World Geostrategic Insights interview with Rohith Sai Narayan Stambamkadi on the fundamental elements of Taiwan’s “Denial Defense” and “Porcupine Strategy, and the prospects for  defense cooperation between the U.S. and Taiwan. 

    Rohith Sai Narayan Stambamkadi

    Rohith Sai Narayan Stambamkadi (Rohith Narayan) is the founder, director of the Indian Forum for Public Diplomacy (IFPD), a not-for-profit, non-partisan, youth-driven think-tank, that advocates civilian-led-strategic studies in India. He is a graduate in law and also works as the co-convenor at the Global Policy Insights (GPI). His areas of interests include conventional and sub-conventional warfare, US-China relations, strategic dimensions of terrorism and competitive political violence, and Game Theory. 
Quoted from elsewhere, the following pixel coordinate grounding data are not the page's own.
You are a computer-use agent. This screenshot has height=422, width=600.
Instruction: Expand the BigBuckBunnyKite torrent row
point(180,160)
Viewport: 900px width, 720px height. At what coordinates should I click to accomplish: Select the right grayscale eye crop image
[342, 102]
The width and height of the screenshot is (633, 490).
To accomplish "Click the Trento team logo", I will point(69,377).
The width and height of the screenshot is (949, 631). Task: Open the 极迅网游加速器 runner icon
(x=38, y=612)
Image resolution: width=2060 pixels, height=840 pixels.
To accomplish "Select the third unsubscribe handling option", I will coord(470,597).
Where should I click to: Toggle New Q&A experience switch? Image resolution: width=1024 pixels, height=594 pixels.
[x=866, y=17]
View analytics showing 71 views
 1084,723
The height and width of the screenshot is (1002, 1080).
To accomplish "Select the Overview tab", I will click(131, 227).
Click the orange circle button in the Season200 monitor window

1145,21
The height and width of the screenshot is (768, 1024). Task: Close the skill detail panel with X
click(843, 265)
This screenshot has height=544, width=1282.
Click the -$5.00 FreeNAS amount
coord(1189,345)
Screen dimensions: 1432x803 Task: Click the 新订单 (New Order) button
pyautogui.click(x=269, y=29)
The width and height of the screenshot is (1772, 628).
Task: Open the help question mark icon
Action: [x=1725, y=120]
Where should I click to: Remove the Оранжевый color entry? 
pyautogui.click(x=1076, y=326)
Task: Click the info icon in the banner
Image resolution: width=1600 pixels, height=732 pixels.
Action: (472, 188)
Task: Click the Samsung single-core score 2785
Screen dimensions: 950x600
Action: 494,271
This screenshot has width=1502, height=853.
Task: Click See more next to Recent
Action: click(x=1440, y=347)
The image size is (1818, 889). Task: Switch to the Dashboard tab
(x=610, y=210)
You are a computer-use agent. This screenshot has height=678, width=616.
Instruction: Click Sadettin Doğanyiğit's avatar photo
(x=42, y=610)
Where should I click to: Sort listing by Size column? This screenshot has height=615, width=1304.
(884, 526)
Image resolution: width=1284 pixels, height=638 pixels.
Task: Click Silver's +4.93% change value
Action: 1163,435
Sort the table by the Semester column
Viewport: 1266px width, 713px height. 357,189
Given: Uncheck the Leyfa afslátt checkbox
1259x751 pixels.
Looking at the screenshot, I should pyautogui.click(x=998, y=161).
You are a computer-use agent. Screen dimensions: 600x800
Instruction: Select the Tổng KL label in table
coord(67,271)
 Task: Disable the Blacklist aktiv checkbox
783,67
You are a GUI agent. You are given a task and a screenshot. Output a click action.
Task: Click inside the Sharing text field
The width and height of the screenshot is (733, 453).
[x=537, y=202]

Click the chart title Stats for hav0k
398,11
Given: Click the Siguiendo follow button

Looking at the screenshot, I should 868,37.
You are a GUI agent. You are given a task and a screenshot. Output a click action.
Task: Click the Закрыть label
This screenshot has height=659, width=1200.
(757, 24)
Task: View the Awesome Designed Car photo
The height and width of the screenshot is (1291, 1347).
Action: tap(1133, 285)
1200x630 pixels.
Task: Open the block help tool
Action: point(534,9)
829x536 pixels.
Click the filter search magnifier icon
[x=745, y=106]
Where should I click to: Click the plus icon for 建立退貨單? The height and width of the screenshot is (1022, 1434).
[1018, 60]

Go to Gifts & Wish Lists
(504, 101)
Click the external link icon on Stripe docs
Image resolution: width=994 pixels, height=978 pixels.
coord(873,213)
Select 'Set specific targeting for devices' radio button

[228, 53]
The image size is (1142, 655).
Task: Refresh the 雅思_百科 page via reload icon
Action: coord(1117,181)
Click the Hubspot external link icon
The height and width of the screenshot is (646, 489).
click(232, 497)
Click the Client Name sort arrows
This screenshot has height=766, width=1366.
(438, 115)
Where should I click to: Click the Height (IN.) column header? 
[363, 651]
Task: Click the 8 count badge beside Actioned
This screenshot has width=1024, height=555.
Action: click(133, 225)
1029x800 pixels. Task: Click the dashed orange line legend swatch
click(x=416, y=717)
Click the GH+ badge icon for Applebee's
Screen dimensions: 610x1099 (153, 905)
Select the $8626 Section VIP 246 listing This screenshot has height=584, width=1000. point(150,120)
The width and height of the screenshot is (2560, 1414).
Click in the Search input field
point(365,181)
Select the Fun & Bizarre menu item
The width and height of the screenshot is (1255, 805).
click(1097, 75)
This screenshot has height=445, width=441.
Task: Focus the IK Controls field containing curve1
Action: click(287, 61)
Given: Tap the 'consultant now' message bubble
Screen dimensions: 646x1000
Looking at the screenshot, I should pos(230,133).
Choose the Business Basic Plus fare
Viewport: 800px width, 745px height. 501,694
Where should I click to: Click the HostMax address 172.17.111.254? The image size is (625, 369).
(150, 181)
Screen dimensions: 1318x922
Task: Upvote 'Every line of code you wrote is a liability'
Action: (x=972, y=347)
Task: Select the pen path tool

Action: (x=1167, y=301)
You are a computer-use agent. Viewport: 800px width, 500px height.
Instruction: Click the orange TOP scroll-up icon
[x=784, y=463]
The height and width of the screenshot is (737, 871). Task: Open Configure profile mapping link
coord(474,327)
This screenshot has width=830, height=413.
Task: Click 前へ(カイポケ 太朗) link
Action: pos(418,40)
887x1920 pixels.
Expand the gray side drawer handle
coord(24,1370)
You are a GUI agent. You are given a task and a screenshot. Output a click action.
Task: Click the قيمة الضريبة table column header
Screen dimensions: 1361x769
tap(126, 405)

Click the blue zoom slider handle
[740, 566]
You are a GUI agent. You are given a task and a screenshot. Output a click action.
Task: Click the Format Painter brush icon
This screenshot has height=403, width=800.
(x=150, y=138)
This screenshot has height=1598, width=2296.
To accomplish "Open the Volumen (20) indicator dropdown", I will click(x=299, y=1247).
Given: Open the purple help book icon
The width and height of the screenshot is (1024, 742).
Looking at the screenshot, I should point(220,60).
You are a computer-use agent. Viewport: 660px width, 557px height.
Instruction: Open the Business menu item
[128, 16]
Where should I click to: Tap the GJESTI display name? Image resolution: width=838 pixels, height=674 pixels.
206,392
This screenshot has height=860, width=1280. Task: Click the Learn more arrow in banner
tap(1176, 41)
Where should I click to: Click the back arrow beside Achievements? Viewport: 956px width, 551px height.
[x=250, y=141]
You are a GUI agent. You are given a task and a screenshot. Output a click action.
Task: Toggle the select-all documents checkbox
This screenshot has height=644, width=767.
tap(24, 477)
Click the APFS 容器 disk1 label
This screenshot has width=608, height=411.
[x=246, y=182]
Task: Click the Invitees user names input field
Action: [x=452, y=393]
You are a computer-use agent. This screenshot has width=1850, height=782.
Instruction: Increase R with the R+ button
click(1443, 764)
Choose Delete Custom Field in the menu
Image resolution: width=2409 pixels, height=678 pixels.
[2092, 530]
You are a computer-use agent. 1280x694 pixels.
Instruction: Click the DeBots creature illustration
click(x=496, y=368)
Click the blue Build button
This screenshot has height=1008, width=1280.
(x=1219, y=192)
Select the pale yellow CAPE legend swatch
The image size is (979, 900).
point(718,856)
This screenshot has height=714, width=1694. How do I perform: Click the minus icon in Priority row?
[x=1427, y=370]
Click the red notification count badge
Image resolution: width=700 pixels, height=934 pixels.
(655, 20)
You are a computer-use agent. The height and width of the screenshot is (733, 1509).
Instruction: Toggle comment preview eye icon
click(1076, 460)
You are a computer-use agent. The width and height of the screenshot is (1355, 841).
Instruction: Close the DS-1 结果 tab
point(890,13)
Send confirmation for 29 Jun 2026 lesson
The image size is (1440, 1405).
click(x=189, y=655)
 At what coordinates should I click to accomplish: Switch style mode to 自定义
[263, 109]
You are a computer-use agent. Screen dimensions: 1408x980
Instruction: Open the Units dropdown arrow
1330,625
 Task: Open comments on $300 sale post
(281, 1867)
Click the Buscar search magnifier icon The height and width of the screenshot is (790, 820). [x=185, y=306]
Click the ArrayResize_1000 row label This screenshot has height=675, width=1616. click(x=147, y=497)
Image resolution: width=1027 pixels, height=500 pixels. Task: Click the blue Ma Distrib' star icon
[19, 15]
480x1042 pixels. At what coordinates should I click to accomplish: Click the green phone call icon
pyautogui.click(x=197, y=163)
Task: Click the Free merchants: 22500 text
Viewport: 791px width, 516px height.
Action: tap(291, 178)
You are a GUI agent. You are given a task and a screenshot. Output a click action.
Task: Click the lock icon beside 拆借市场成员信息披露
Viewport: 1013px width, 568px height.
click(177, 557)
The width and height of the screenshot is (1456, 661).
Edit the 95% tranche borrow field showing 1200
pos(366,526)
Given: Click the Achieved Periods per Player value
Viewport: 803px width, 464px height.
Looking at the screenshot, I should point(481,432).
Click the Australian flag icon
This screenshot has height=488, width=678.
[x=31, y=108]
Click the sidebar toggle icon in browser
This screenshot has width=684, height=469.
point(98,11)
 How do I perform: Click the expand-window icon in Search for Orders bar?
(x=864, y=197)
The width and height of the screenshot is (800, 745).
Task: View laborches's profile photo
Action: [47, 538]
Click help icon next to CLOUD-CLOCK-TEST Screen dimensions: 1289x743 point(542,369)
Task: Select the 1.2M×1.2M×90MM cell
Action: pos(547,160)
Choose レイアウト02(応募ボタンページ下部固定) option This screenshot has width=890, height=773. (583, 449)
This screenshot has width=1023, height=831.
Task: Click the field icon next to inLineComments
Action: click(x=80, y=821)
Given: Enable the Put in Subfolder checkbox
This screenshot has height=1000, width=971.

    Q1 – What are the fundamental elements of Taiwan’s “Denial Defense” and “Porcupine Strategy,” and how do you assess the contributions of these strategies to regional security?

    A1 – Given the extreme imbalance in defense resources across the strait, Taiwan’s reliance on traditional methods to deter China will fail. Traditional capabilities require a long lead time and do not address the pressing needs of Taiwan, which are existential. To effectively address a full-scale Chinese assault, experts often stressed the need for Taiwan to adopt a ‘porcupine strategy’.

    The strategy was originally articulated by Prof. Murray of U.S. Naval War College and emphasizes Taiwan’s reliance on a large number of dispersed, mobile, lethal ‘asymmetric systems’ to deter a potential invasion. The central idea of this strategy is that Taiwan must focus on developing and assimilating defensive capabilities to ensure that a possible invasion would be difficult and costly for China. The strategy aims to change or alter the expectations that China derives out of a possible invasion of Taiwan. Using a metaphor, Taiwan’s defense planners were advised that their defense posture must resemble a ‘porcupine’-  a large rodent or a mammal that protects itself from predators with the help of its sharp spines. 

    This strategy also influenced the Overall Defense Concept (ODC) of Taiwan. The ODC is a series of ideas by Taiwan’s former Chief of General Staff , Admiral Lee Hsi-ming. The ODC defines ‘winning the war’ as ‘failing the enemy’s mission to occupy’, as Taiwan does not have the strength to go toe-to-toe in a traditional symmetric war with China. 

    In absence of extended or punitive deterrence, Admiral Lee argues that the only option for Taiwan is ‘Deterrence by denial’ or a defense that is capable of physically blocking an attack by the invader. Lee argues that traditional systems or large weapons like warships and fighter planes are easily detectable, and would suffer damage from overwhelming missile attacks staged in the early stages of an invasion. Contrarily, smaller mobile weapon systems that can be deployed in a dispersed manner will survive the bombings and inflict serious blows, increasing the cost and difficulty associated with an invasion. Hence, deterring China crucially depends    on the ability of Taiwan to demonstrate proficiency in asymmetric defenses required to defeat  an invasion force.

    Q2 – What changes do you believe need to be made within the U.S. foreign policy and its defense industrial complex to support Taiwan’s defense?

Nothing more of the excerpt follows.